--- The data ---
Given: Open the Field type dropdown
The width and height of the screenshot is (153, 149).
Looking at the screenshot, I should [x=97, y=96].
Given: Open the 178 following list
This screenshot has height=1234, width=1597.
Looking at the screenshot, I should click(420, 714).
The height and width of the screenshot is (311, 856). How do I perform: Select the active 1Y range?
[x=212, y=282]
---
__Exercise__:
All the records, from the first line to the last: repeat them exactly.

__Result for this task__:
Given: Open the Field type dropdown
The width and height of the screenshot is (153, 149).
Looking at the screenshot, I should [x=97, y=96].
Given: Open the 178 following list
This screenshot has height=1234, width=1597.
Looking at the screenshot, I should click(420, 714).
The height and width of the screenshot is (311, 856). How do I perform: Select the active 1Y range?
[x=212, y=282]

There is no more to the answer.